*** Data for processing

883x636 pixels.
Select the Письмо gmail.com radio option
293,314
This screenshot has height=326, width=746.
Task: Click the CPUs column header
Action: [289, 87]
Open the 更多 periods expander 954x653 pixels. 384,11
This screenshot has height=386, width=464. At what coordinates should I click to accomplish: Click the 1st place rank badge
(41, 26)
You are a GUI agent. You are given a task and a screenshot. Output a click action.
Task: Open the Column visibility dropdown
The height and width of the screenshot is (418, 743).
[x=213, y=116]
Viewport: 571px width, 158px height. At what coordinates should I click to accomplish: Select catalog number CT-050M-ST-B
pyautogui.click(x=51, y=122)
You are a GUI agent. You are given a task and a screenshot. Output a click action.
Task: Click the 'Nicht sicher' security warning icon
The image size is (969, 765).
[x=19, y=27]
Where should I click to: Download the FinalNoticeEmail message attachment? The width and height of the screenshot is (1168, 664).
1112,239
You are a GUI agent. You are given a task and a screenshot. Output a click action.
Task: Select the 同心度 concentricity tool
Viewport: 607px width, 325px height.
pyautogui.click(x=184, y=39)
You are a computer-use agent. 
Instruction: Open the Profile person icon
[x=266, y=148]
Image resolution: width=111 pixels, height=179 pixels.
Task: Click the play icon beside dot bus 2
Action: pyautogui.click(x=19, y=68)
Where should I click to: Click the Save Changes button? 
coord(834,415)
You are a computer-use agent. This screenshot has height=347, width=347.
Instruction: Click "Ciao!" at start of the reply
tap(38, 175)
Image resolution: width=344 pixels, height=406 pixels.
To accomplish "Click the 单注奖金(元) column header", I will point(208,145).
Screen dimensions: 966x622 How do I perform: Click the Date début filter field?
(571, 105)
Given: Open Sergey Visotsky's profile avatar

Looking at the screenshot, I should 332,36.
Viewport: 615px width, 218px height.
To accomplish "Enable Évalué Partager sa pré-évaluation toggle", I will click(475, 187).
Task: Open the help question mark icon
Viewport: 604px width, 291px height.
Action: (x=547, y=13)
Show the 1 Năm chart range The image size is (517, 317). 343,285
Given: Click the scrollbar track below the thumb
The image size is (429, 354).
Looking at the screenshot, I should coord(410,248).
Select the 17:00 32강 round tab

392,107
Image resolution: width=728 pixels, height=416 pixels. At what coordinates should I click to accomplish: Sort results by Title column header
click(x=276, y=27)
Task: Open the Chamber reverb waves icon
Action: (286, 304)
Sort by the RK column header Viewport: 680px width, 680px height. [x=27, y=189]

******

About this exercise –
Please write out, exactly as they appear above, only the lines in the stretch from the line with "Where should I click to: Click" through the line with "Given: Click the".

Exercise result –
Where should I click to: Click the Save Changes button? 
coord(834,415)
You are a computer-use agent. This screenshot has height=347, width=347.
Instruction: Click "Ciao!" at start of the reply
tap(38, 175)
Image resolution: width=344 pixels, height=406 pixels.
To accomplish "Click the 单注奖金(元) column header", I will point(208,145).
Screen dimensions: 966x622 How do I perform: Click the Date début filter field?
(571, 105)
Given: Open Sergey Visotsky's profile avatar

Looking at the screenshot, I should 332,36.
Viewport: 615px width, 218px height.
To accomplish "Enable Évalué Partager sa pré-évaluation toggle", I will click(475, 187).
Task: Open the help question mark icon
Viewport: 604px width, 291px height.
Action: (x=547, y=13)
Show the 1 Năm chart range The image size is (517, 317). 343,285
Given: Click the scrollbar track below the thumb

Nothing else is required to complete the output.